Learning and Recognizing Real-World Scenes and Objects
In this talk, we will begin by showing a recent algorithm developed toward learning and recognizing complex real-life images such as busy city street, beach, kitchen, etc. To motivate this topic, I will present a series of recent human psychophysics studies on natural scene recognition. All these experiments converge to one prominent phenomena of the human visual system: humans are extremely efficient and rapid in capturing the overall gist of natural images. Can we achieve such a feat in computer vision modeling? We propose here a generative Bayesian hierarchical model that learns to categorize natural images in a weakly supervised fashion. We represent an image by a collection of local regions, denoted as codewords obtained by unsupervised clustering. Each region is then represented as part of a `theme'. In previous work, such themes were learnt from hand-annotations of experts, while our method learns the theme distribution as well as the codewords distribution over the themes without such supervision. We report excellent categorization performances on a large set of 13 categories of complex scenes.

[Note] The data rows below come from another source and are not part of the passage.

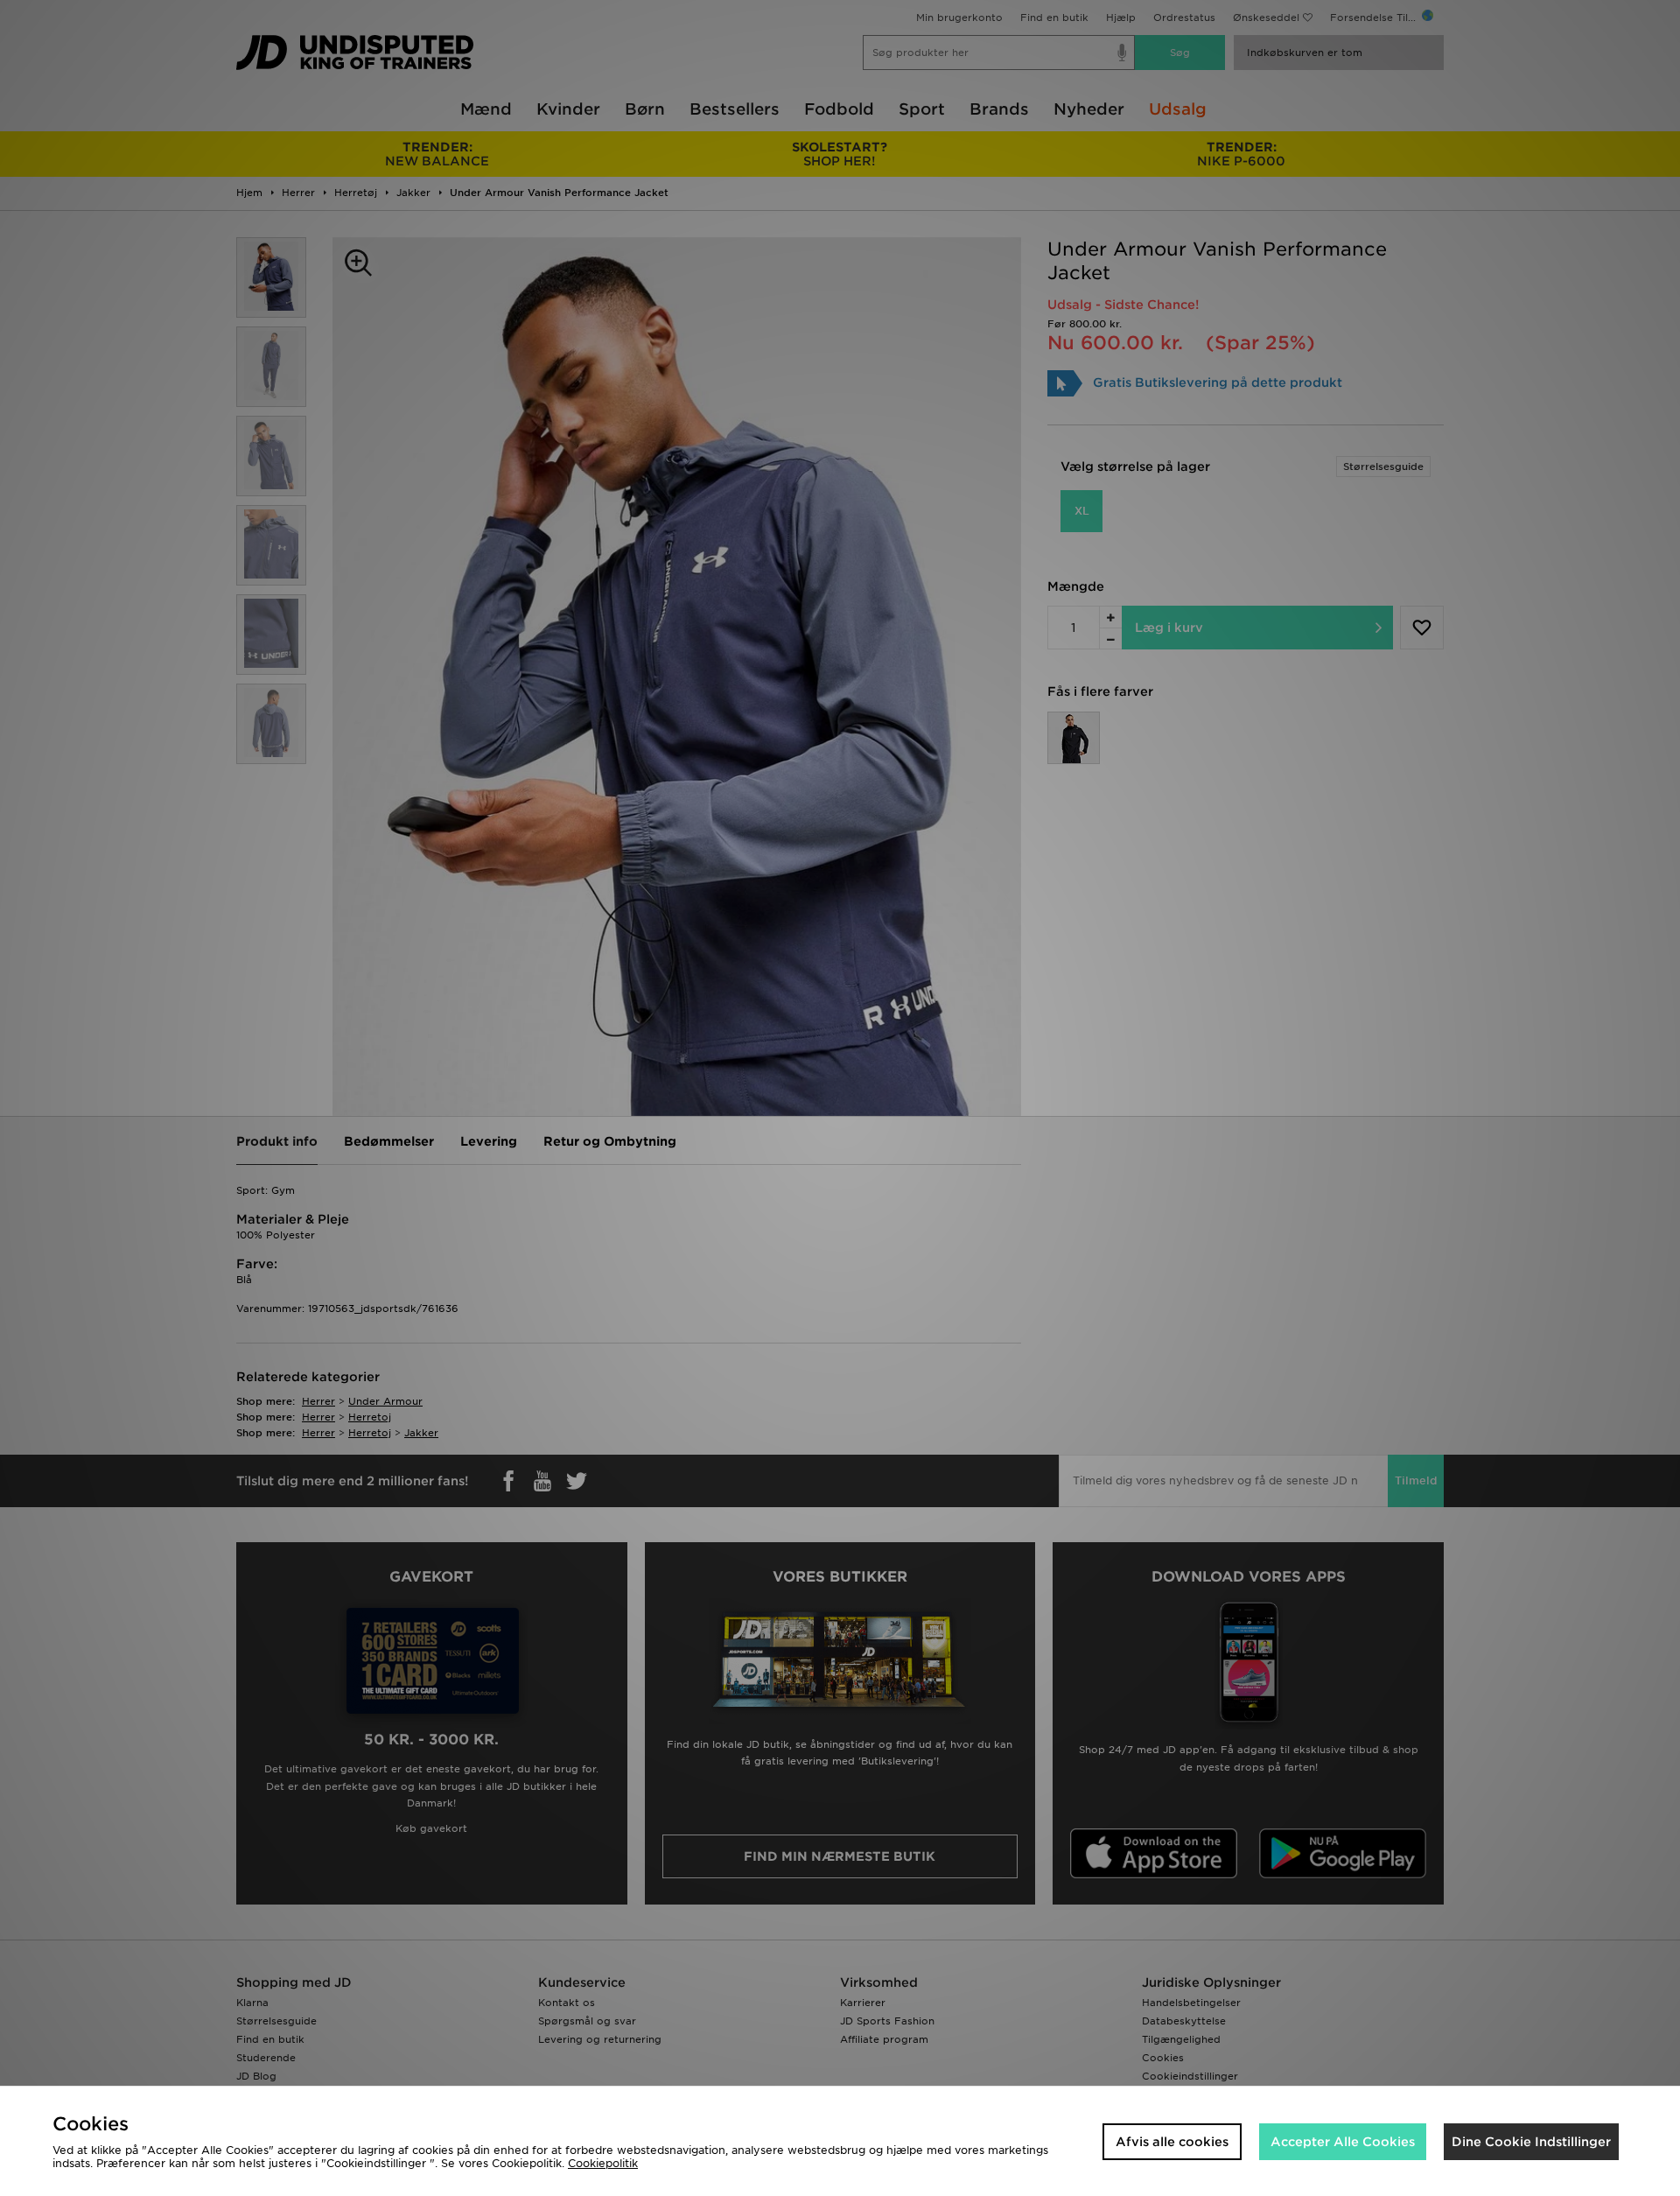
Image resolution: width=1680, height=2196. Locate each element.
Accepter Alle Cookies (1342, 2142)
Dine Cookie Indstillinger (1531, 2142)
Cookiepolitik (603, 2163)
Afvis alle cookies (1172, 2142)
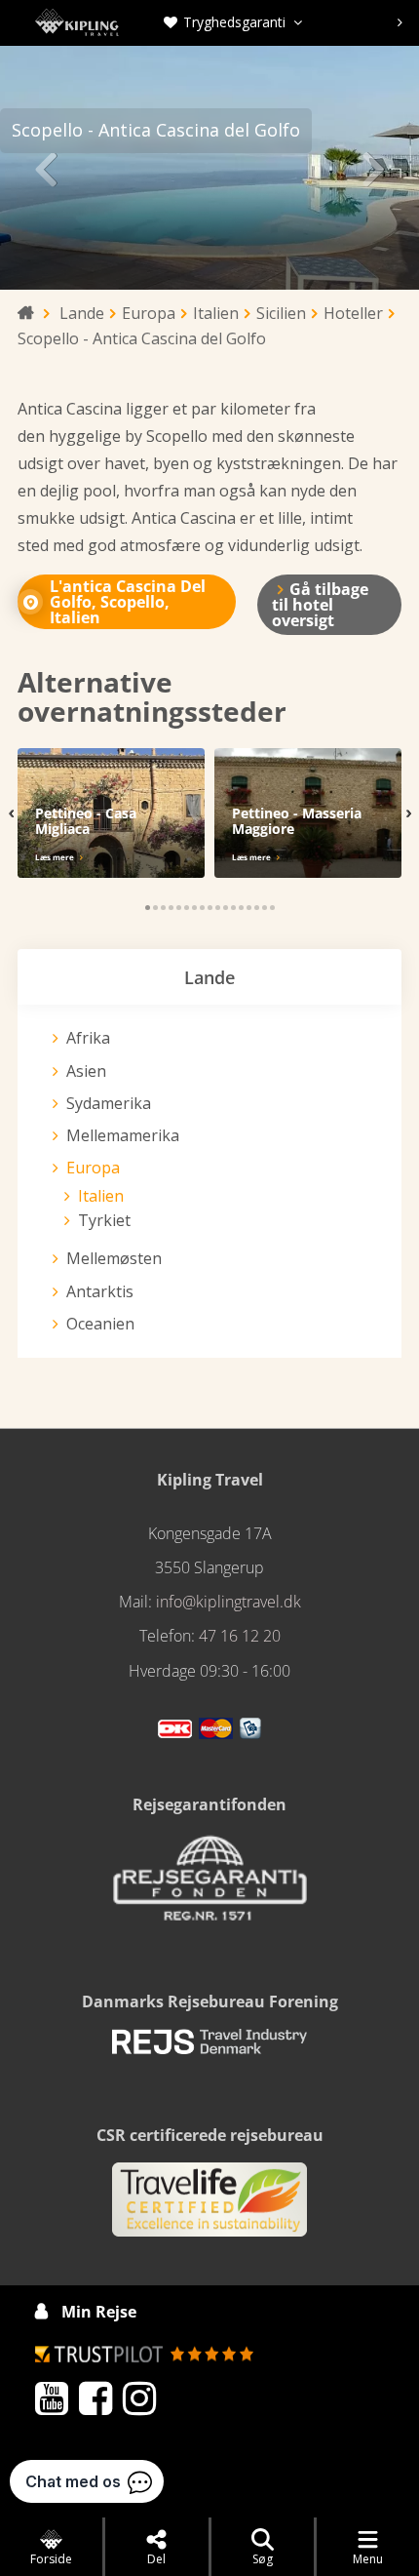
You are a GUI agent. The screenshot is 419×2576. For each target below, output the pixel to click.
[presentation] (227, 22)
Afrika (88, 1038)
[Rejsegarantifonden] (209, 1884)
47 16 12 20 (240, 1635)
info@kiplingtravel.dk (228, 1601)
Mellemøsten (114, 1258)
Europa (93, 1167)
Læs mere (54, 857)
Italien (101, 1196)
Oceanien (100, 1323)
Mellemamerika (122, 1135)
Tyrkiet (104, 1220)
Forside (51, 2559)
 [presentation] (373, 168)
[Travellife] (209, 2208)
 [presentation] (45, 168)
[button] (147, 907)
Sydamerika (108, 1103)
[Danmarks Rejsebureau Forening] (209, 2049)
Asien (86, 1071)
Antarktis (99, 1291)
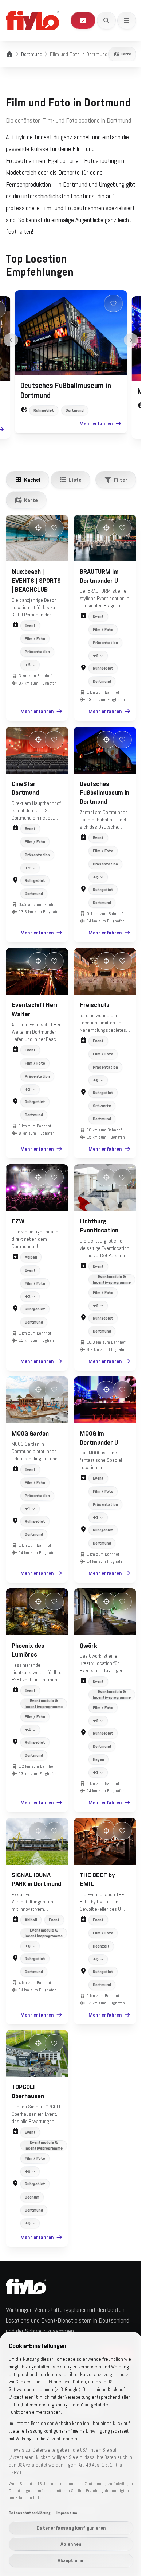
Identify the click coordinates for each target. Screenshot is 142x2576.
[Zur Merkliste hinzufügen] (113, 303)
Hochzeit (98, 1942)
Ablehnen (68, 2543)
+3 (28, 1093)
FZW (18, 1223)
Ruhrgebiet (43, 410)
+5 (28, 682)
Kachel (32, 480)
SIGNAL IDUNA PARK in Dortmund (31, 1879)
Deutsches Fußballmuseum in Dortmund (99, 798)
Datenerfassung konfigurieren (68, 2527)
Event (30, 625)
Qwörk (86, 1643)
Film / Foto (35, 638)
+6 (93, 1084)
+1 (28, 1509)
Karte (126, 54)
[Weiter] (131, 339)
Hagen (96, 1757)
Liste (75, 480)
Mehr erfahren (96, 423)
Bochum (32, 2191)
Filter (120, 480)
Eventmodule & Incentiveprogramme (109, 1281)
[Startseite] (9, 54)
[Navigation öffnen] (126, 20)
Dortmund (31, 54)
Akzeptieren (68, 2560)
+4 (28, 1727)
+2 (28, 874)
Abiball (31, 1259)
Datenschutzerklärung (30, 2513)
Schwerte (99, 1110)
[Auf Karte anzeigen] (38, 527)
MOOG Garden (30, 1433)
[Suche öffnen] (106, 20)
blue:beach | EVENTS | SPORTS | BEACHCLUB (36, 580)
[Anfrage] (83, 20)
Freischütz (92, 1009)
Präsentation (37, 652)
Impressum (66, 2513)
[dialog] (68, 2454)
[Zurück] (11, 339)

If time permits, I will also briefly go over some work toward generic object categorization in cluttered scenes, especially under constraint training condition. We will highlight some progress made in one-shot learning of object categories. Learning visual models of object categories notoriously requires thousands of training examples; this is due to the diversity and richness of object appearance which requires models containing hundreds of parameters. We present a method for learning object categories from just a few images (1~5). It is based on incorporating "generic" knowledge which may be obtained from previously learnt models of unrelated categories. We operate in a variational Bayesian framework: object categories are represented by probabilistic models, and "prior" knowledge is represented as a probability density function on the parameters of these models. The "posterior" model for an object category is obtained by updating the prior in the light of one or more observations. Our ideas are demonstrated on objects belonging to 101 widely varied categories.